Rather, this is simply a case where UPS complied with the ADA’s interactive process obligation up to a point, then ceased to do so, and is now looking for a retroactive excuse to enable it to do even less in the future.  We urge this Court to deny UPS the end run it seeks around compliance with the ADA.


 

CONCLUSION

For the foregoing reasons, the judgment of the district court should be reversed and the case remanded for further proceedings.

Respectfully submitted,

 

JAMES L. LEE

Deputy General Counsel

 

JENNIFER S. GOLDSTEIN

Associate General Counsel

 

ELIZABETH E. THERAN

Acting Assistant General Counsel

 

s/Susan L. Starr

SUSAN L. STARR

Attorney

U.S. EQUAL EMPLOYMENT

OPPORTUNITY COMMISSION

Office of General Counsel

131 M St., N.E., 5th Floor

Washington, D.C. 20507

(202) 663-4727

susan.starr@eeoc.gov

 

 


 


CERTIFICATE OF COMPLIANCE

This brief complies with the type-volume limitation of Fed. R. App. P. 29(d) and 32(a)(7)(B) because it contains 5496 words, excluding the parts of the brief exempted by Fed. R. App. P. 32(f).

This brief complies with the typeface requirements of Fed. R. App. P. 32(a)(5) and the type style requirements of Fed. R. App. P. 32(a)(6) because it has been prepared in a proportionally spaced typeface using Microsoft Word 2016 in Palatino Linotype 14 point.

 

s/Susan L. Starr

Attorney for the Equal Employment Opportunity Commission

 

Dated: October 2, 2017

 

 


Certificate of Service

I certify that on October 2, 2017, the foregoing brief was served on all parties or their counsel of record through the CM/ECF system. I certify that all participants in the case are registered CM/ECF users and that service will be accomplished by the CM/ECF system.

 

 

s/Susan L. Starr

SUSAN L. STARR

Attorney

U.S. EQUAL EMPLOYMENT

OPPORTUNITY COMMISSION

Office of General Counsel

131 M St., N.E., 5th Floor

Washington, D.C. 20507

(202) 663-4727

susan.starr@eeoc.gov

 

 

 

 

 

 

 



[1] We take no position on any other issue presented in this appeal.
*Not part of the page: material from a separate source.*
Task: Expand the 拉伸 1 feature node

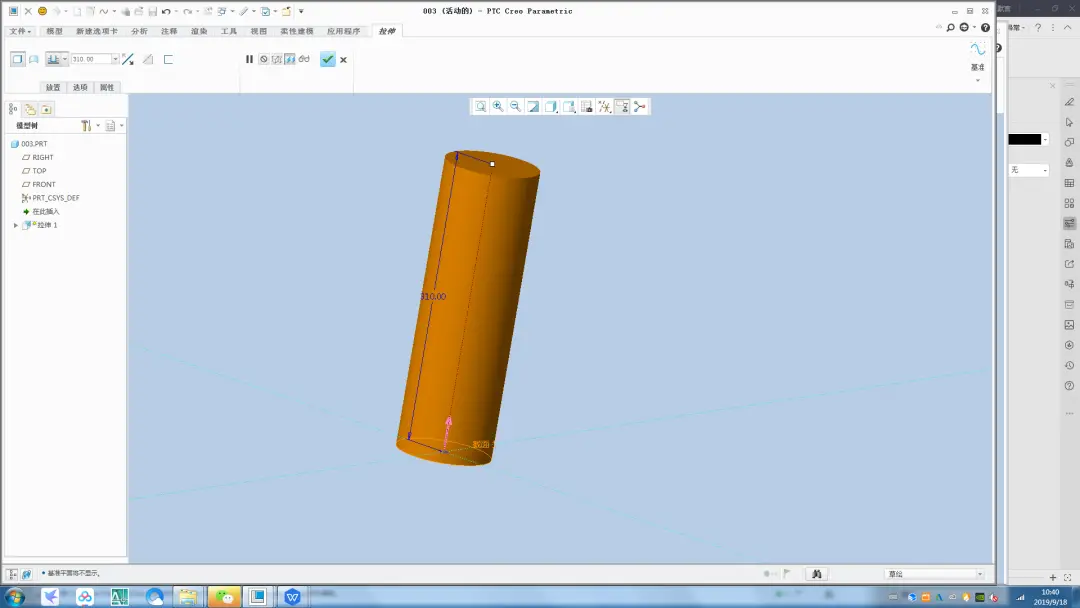Action: (x=16, y=225)
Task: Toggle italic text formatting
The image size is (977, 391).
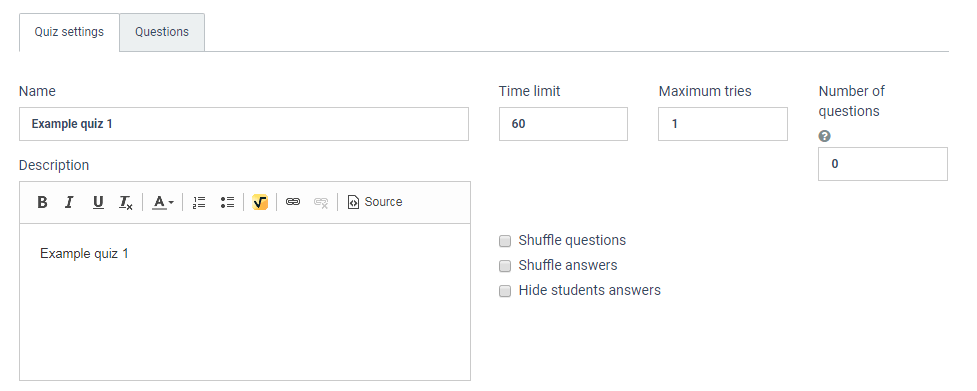Action: 69,202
[2] In early 2013, Faidley was assigned to work as a loader/preloader, two part-time jobs melded together to form a single, full-time job.  App. 270-1, 312.  Due to the lifting required, he reinjured his back and was unable to work in that position more than four hours a day for the following five weeks.  App. 270-1.  UPS claimed it could not accommodate Faidley in this position.  App. 435.  Ultimately, Faidley refused the other positions offered because, as part-time positions, they would have a negative impact on his retirement and seniority.  App. 217, 274, 419.

 

[3] At https://www.eeoc.gov/policy/docs/accommodation.html.

[4] If Faidley were indeed objectively unqualified for the feeder driver position, it would be immaterial whether or not the review committee raised that concern at the time.  There is no liability under the ADA, including for an employer’s failure to engage in the ADA’s interactive process, where “no reasonable accommodation was possible.”  E.g., Fjellestad v. Pizza Hut of Am., Inc., 188 F.3d 944, 952 (8th Cir. 1999). However, the fact that Faidley’s qualifications went unmentioned is, at the very least, evidence suggesting that UPS considered him qualified for the job.  Cf. Zambetti v. Cuyahoga Cmty. Coll., 314 F.3d 249, 260-61 (6th Cir. 2002) (where employer chose one candidate over another for a promotion without mentioning the chosen candidate’s lacking a particular qualification, “a jury could reasonably conclude that Harris did know about the lack of qualification and decided to overlook it in favor of hiring an African-American candidate.”).